▶ Sayfa Alıntısı
Felsefe Ölümleri

Felsefe Ölümleri

Taha Çağlaroğlu'nun yazısı...


Benim sevdasına kaptırmıştı bir kez kendisini, vahiyle mübarezede karar kılmıştı. Bir cemre gibi düşmek istiyordu ruhlara. Seyyidinden kaçmış bir köleye benzediğini kabullenmiyordu. Bir mutluluğun, bir özgürlüğün dalına konmayı arzulamıştı. Dağ gibi ehramları istemişti kimi zaman; bazen kutsalsız bir özgürlüğü, tevekküle sataşmayı. Bir manken gibi giyinmeyi, kıskandırmak için başka fikirleri.

Sahiplenmeye kalkıştı güneşi, ayı, adaları, kıtaları, insanı, zerreyi. Sahibini unuttu. Bir tanrı olduğunu düşündü. Tanrının öldüğünü söyledi. İnsanları cehennemleştirdi. Ömrü çare aramakla geçti. Önce ölüme çare aradı, sonra can sıkıntısına. Unutmaya çalıştığı her şeyi, yarını. Günler geçip gidiyor, yaşlanıyordu insan. Dakikalar kırılıyordu. Gitgide suskunlaşıyordu hayat, tüm ihtişamına rağmen. Ölüme tosluyordu projeler. İtiraf etmediği için çare bulamıyordu aslında. Düşünce, bir cehennem gibi düşüyordu.

Hiççiliğe varıyordu yolların sonu. Kaç cana kıydığını kendisi bile unutmuştu artık. Ne ki her can kendi kendine bir sınır koymuştu, bir ilhama izin vermemişti, bir sözü azarlamıştı, bir reşhayı duymazlıktan gelmişti, bir şuayı göz ardı etmiş, bir imkânı reddetmişti. Bir lemayı terslemişti, alaya almıştı bir pencereyi. Bir mektubu yırtmıştı okumadan. Şimdi de ‘deniz bitti’ diye söyleniyordu. Dumanlanıyor, sızıyor, uyanıp yeniden canhıraş feryatlar koparıyordu.

▶ Yazılı Talimat
Yukarıdaki Felsefe Ölümleri yazısında "Sahiplenmeye kalkıştı güneşi" diye başlayan paragrafı, ana bilgilerini koruyarak kısa bir madde listesine dönüştürün lütfen.

▶ Sağlanan Veriler
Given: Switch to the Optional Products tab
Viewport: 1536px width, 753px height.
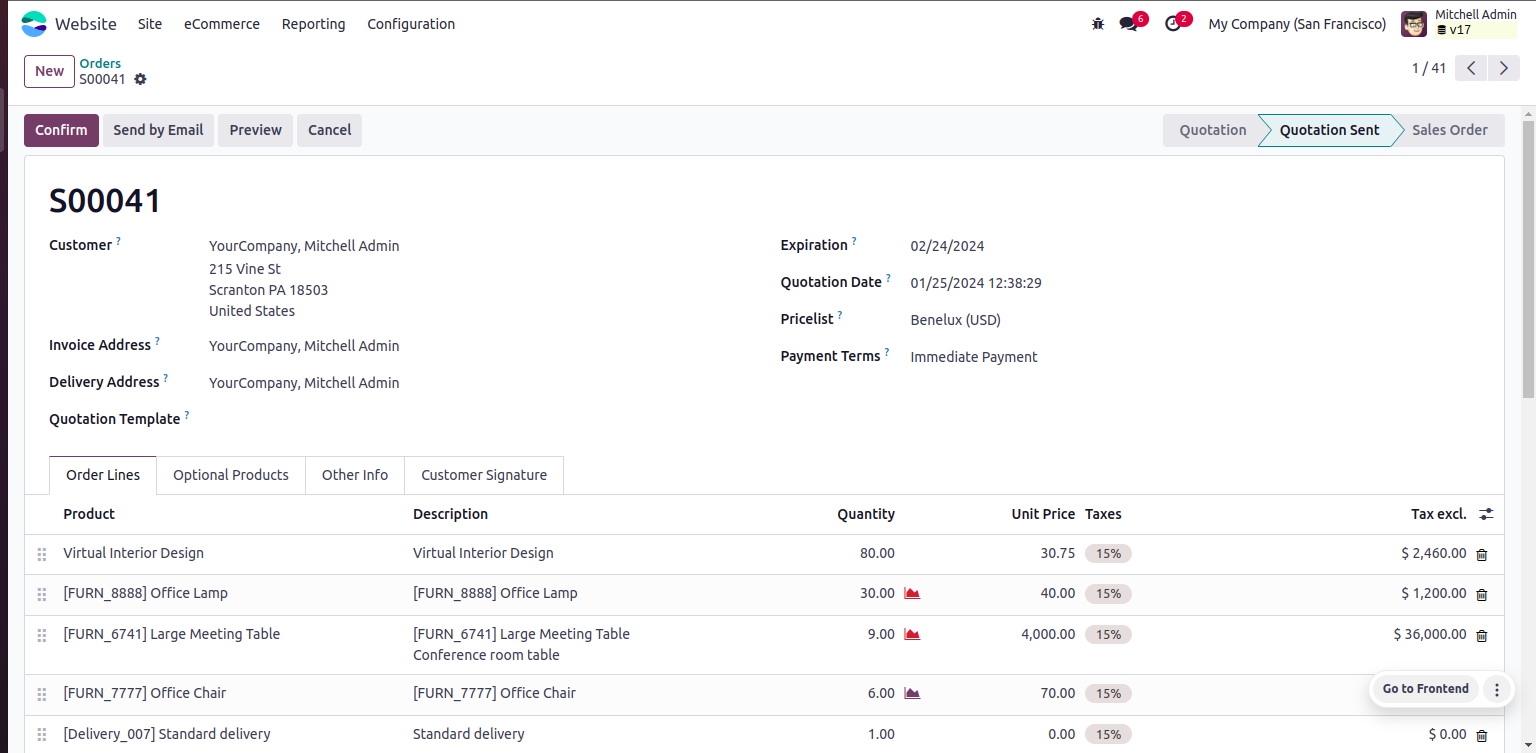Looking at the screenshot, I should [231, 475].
--
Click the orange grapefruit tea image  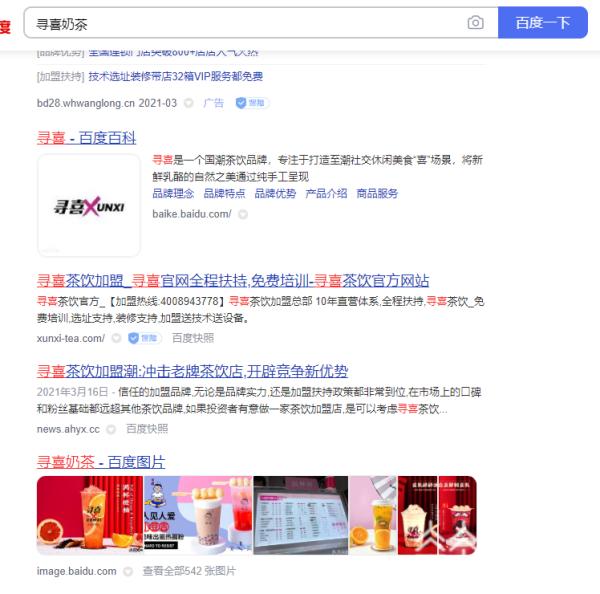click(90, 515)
--
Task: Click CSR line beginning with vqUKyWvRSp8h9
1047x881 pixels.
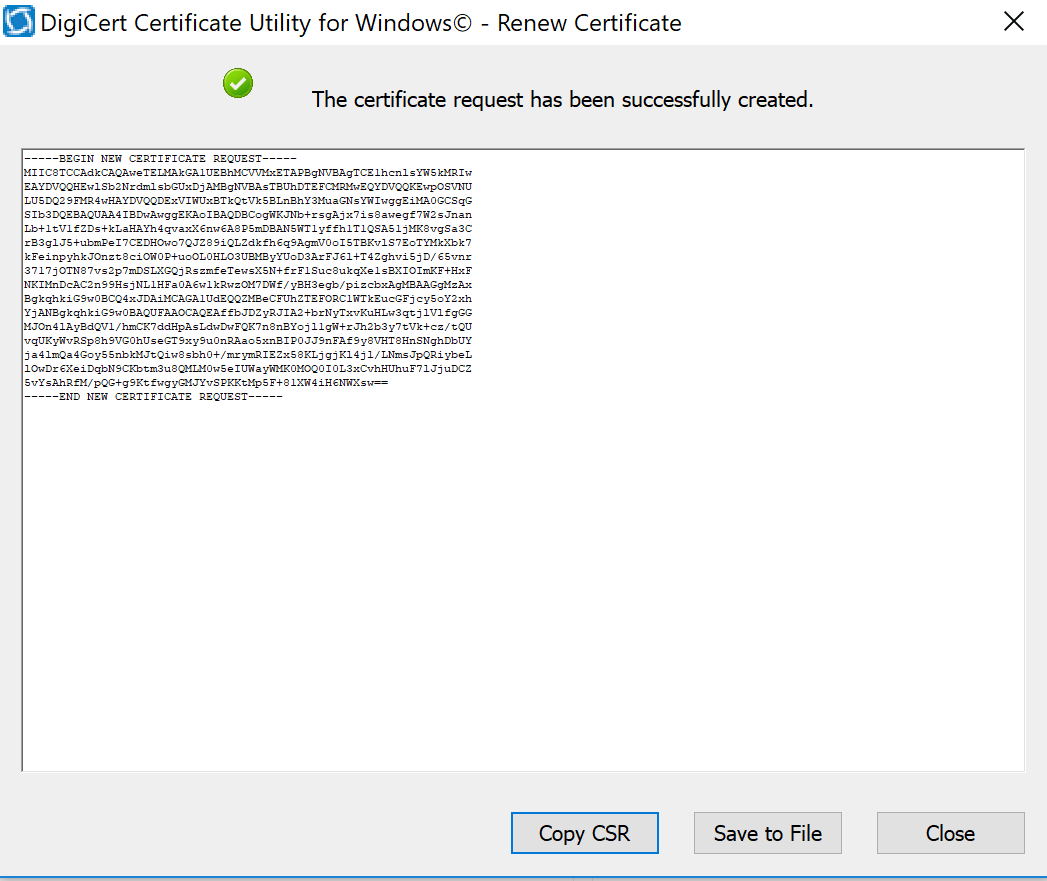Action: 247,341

▶ Aşağıdaki Çıktı
- Güneşi, ayı, adaları, kıtaları, insanı ve zerreyi sahiplenmeye kalkıştı; sahibini unuttu.
- Bir tanrı olduğunu düşündü, tanrının öldüğünü söyledi ve insanları cehennemleştirdi.
- Ömrü önce ölüme, sonra can sıkıntısına, unutmaya çalıştığı her şeye ve yarına çare aramakla geçti.
- Günler geçtikçe insan yaşlanıyor, dakikalar kırılıyor, hayat tüm ihtişamına rağmen suskunlaşıyordu.
- Projeler ölüme tosluyordu; itiraf etmediği için aslında çare bulamıyordu.
- Düşünce bir cehennem gibi düşüyordu.